Exercise details = Repeat, exactly as written, all of the entries, but not their pictures.

[Start of section]

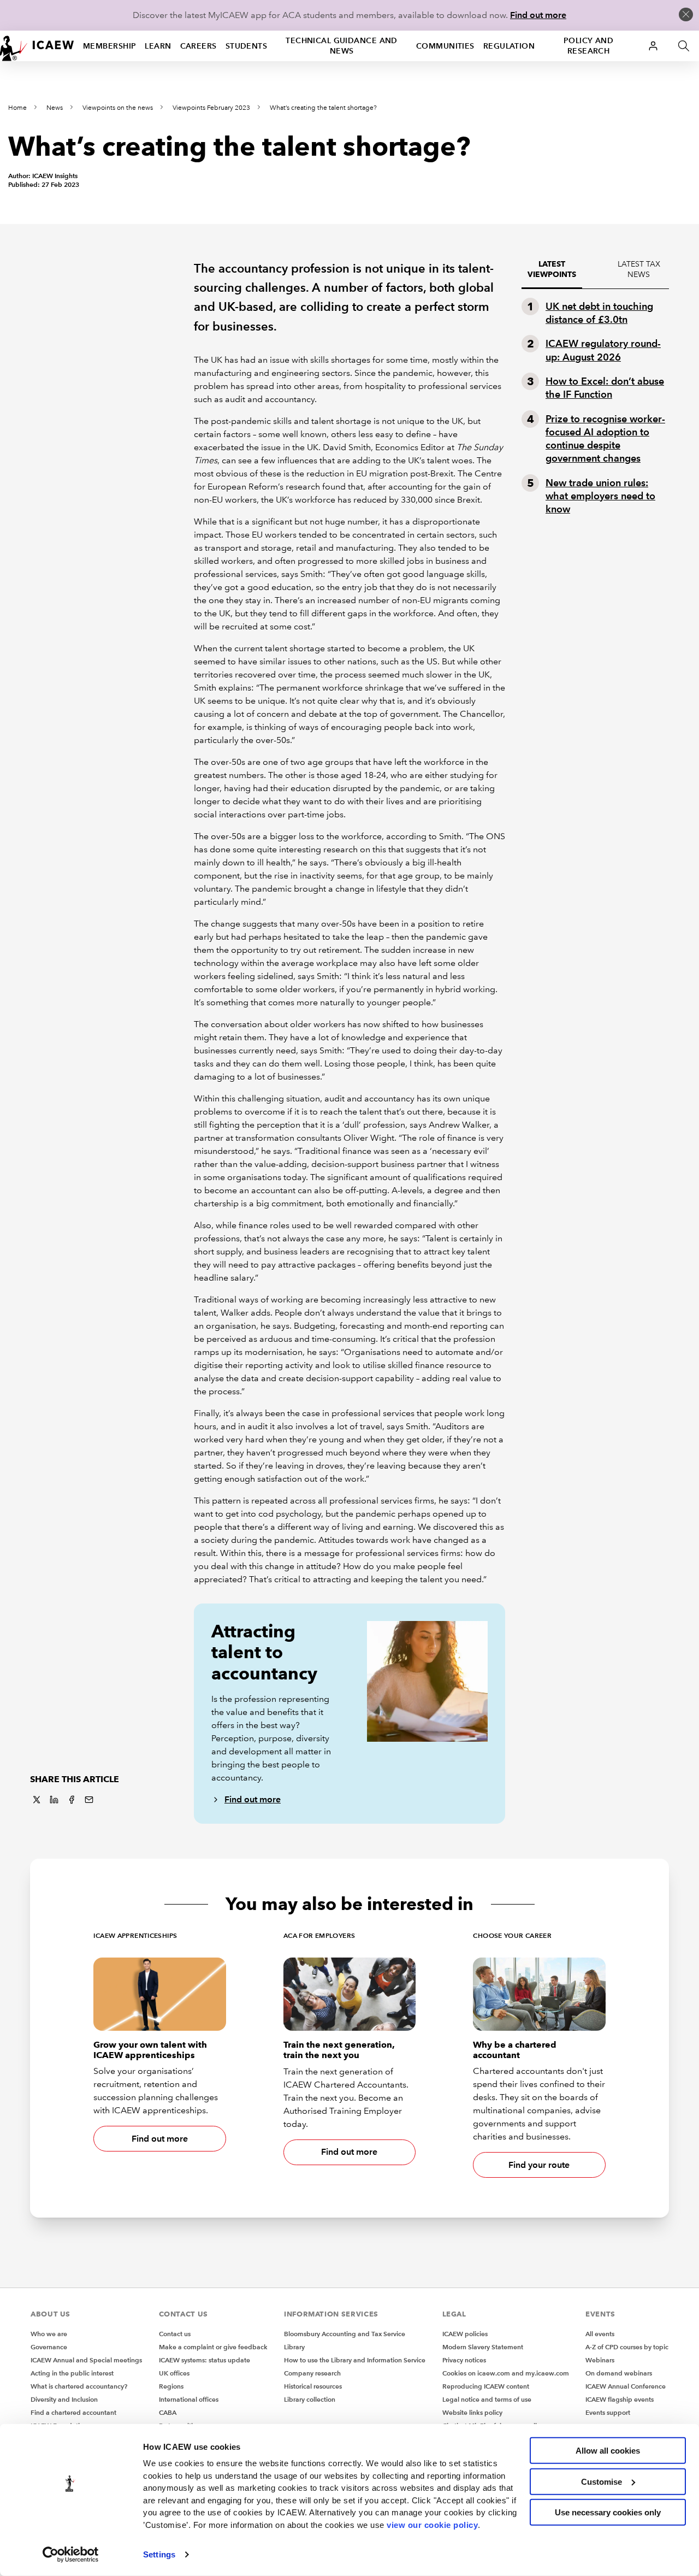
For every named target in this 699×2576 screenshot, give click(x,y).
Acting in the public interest (72, 2373)
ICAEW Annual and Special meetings (86, 2360)
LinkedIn (54, 1799)
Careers (198, 46)
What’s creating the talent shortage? (323, 108)
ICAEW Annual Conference (625, 2386)
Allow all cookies (608, 2450)
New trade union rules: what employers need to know (600, 496)
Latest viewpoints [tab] (552, 269)
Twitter (36, 1799)
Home (17, 108)
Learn (158, 46)
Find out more (538, 15)
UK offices (174, 2373)
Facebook (71, 1799)
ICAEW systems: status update (204, 2360)
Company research (312, 2373)
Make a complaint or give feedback (213, 2347)
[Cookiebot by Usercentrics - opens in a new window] (71, 2554)
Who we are (49, 2334)
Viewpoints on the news (117, 108)
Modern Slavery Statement (482, 2347)
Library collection (309, 2399)
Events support (607, 2412)
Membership (109, 46)
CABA (167, 2412)
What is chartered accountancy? (79, 2386)
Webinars (599, 2360)
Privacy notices (464, 2360)
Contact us (175, 2334)
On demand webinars (618, 2373)
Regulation (509, 46)
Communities (445, 46)
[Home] (37, 46)
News (54, 108)
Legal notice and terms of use (486, 2399)
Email (89, 1799)
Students (247, 46)
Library (294, 2347)
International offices (188, 2399)
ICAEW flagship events (619, 2399)
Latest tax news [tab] (639, 269)
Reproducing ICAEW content (485, 2386)
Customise (601, 2481)
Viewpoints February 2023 (211, 108)
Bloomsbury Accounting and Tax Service (344, 2334)
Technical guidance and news (342, 46)
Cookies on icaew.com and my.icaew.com (505, 2373)
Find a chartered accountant (73, 2412)
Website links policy (472, 2412)
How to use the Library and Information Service (354, 2360)
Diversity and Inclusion (64, 2399)
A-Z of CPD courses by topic (626, 2347)
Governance (49, 2347)
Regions (171, 2386)
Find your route (539, 2165)
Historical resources (313, 2386)
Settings (159, 2554)
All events (599, 2334)
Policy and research (588, 46)
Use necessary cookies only (608, 2512)
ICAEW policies (465, 2334)
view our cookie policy (432, 2524)
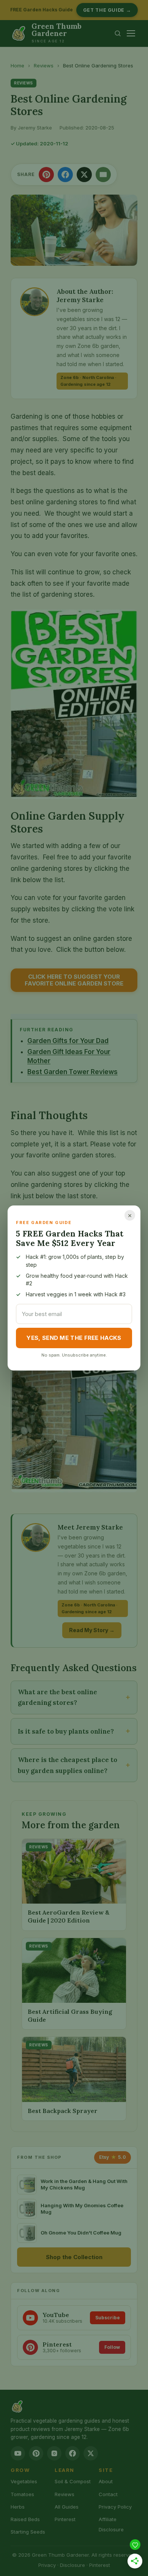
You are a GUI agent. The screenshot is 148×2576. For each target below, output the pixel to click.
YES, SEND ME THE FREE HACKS (74, 1337)
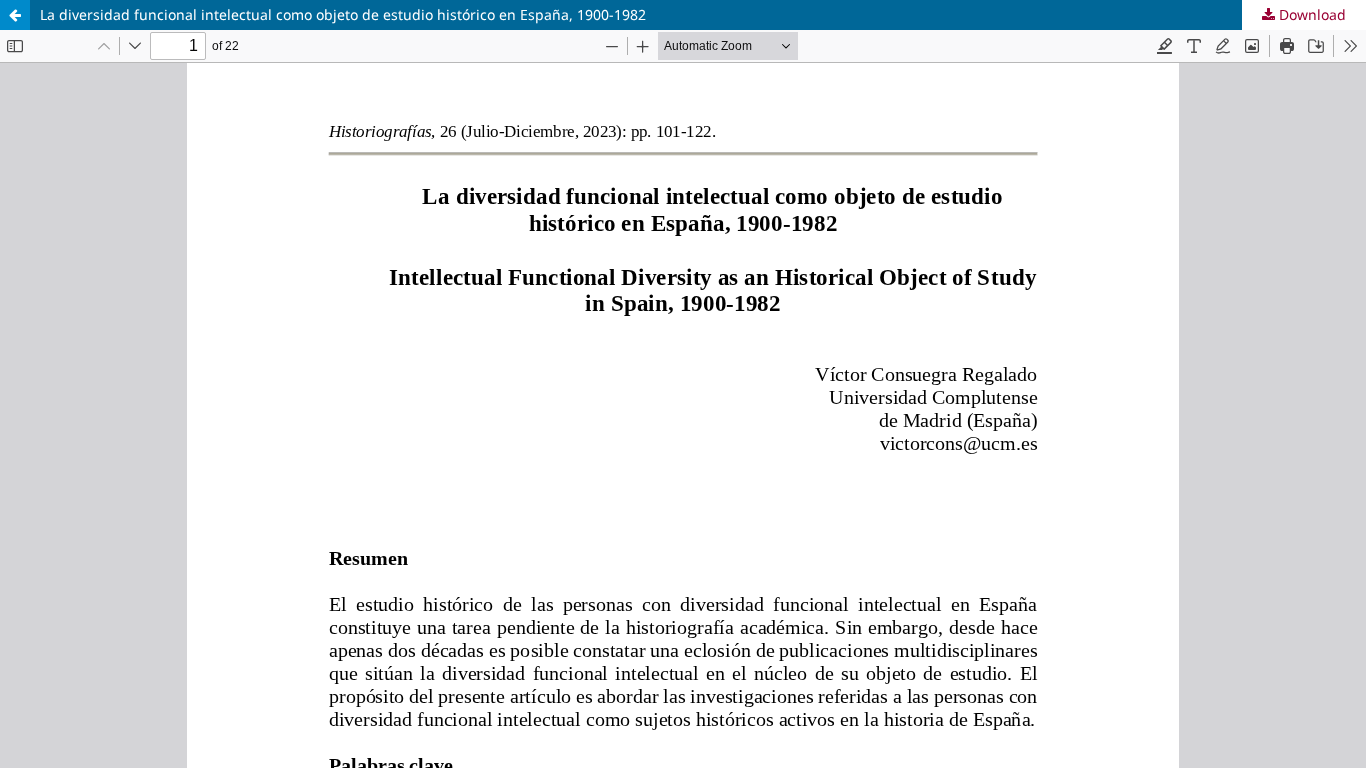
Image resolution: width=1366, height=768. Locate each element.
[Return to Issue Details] (15, 15)
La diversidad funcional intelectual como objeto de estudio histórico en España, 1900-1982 (343, 14)
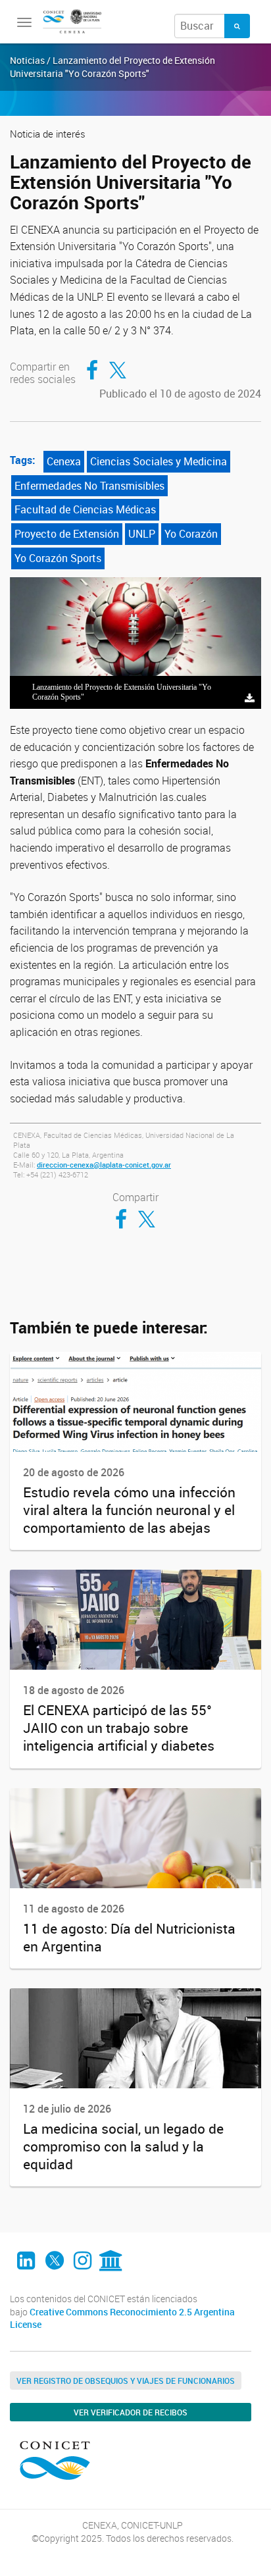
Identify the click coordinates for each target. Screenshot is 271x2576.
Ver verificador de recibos (130, 2412)
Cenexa (64, 461)
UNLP (141, 534)
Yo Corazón (191, 534)
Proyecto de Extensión (66, 534)
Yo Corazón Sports (57, 558)
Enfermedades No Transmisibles (89, 485)
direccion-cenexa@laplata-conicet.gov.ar (104, 1165)
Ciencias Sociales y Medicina (158, 461)
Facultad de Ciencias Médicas (85, 509)
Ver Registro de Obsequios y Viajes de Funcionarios (125, 2380)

[End of section]

Written solution =
For every named target in this 699×2576 screenshot, give click(x,y).
Acting in the public interest (72, 2373)
ICAEW Annual and Special meetings (86, 2360)
LinkedIn (54, 1799)
Careers (198, 46)
What’s creating the talent shortage? (323, 108)
ICAEW Annual Conference (625, 2386)
Allow all cookies (608, 2450)
New trade union rules: what employers need to know (600, 496)
Latest viewpoints [tab] (552, 269)
Twitter (36, 1799)
Home (17, 108)
Learn (158, 46)
Find out more (538, 15)
UK offices (174, 2373)
Facebook (71, 1799)
ICAEW systems: status update (204, 2360)
Company research (312, 2373)
Make a complaint or give feedback (213, 2347)
[Cookiebot by Usercentrics - opens in a new window] (71, 2554)
Who we are (49, 2334)
Viewpoints on the news (117, 108)
Modern Slavery Statement (482, 2347)
Library collection (309, 2399)
Events support (607, 2412)
Membership (109, 46)
CABA (167, 2412)
What is chartered accountancy? (79, 2386)
Webinars (599, 2360)
Privacy notices (464, 2360)
Contact us (175, 2334)
On demand webinars (618, 2373)
Regulation (509, 46)
Communities (445, 46)
[Home] (37, 46)
News (54, 108)
Legal notice and terms of use (486, 2399)
Email (89, 1799)
Students (247, 46)
Library (294, 2347)
International offices (188, 2399)
ICAEW flagship events (619, 2399)
Latest tax news [tab] (639, 269)
Reproducing ICAEW content (485, 2386)
Customise (601, 2481)
Viewpoints February 2023 (211, 108)
Bloomsbury Accounting and Tax Service (344, 2334)
Technical guidance and news (342, 46)
Cookies on icaew.com and my.icaew.com (505, 2373)
Find a chartered accountant (73, 2412)
Website links policy (472, 2412)
How to use the Library and Information Service (354, 2360)
Diversity and Inclusion (64, 2399)
A-Z of CPD courses by topic (626, 2347)
Governance (49, 2347)
Regions (171, 2386)
Find your route (539, 2165)
Historical resources (313, 2386)
Settings (159, 2554)
All events (599, 2334)
Policy and research (588, 46)
Use necessary cookies only (608, 2512)
ICAEW policies (465, 2334)
view our cookie policy (432, 2524)
You are a GUI agent. The screenshot is 148×2576. For each target below, output the pixel to click.
YES, SEND ME THE FREE HACKS (74, 1337)
Image resolution: width=1366, height=768. Locate each element.
[Return to Issue Details] (15, 15)
La diversidad funcional intelectual como objeto de estudio histórico en España, 1900-1982 (343, 14)
Identify the click coordinates for each target. Screenshot is 271x2576.
Ver verificador de recibos (130, 2412)
Cenexa (64, 461)
UNLP (141, 534)
Yo Corazón (191, 534)
Proyecto de Extensión (66, 534)
Yo Corazón Sports (57, 558)
Enfermedades No Transmisibles (89, 485)
direccion-cenexa@laplata-conicet.gov.ar (104, 1165)
Ciencias Sociales y Medicina (158, 461)
Facultad de Ciencias Médicas (85, 509)
Ver Registro de Obsequios y Viajes de Funcionarios (125, 2380)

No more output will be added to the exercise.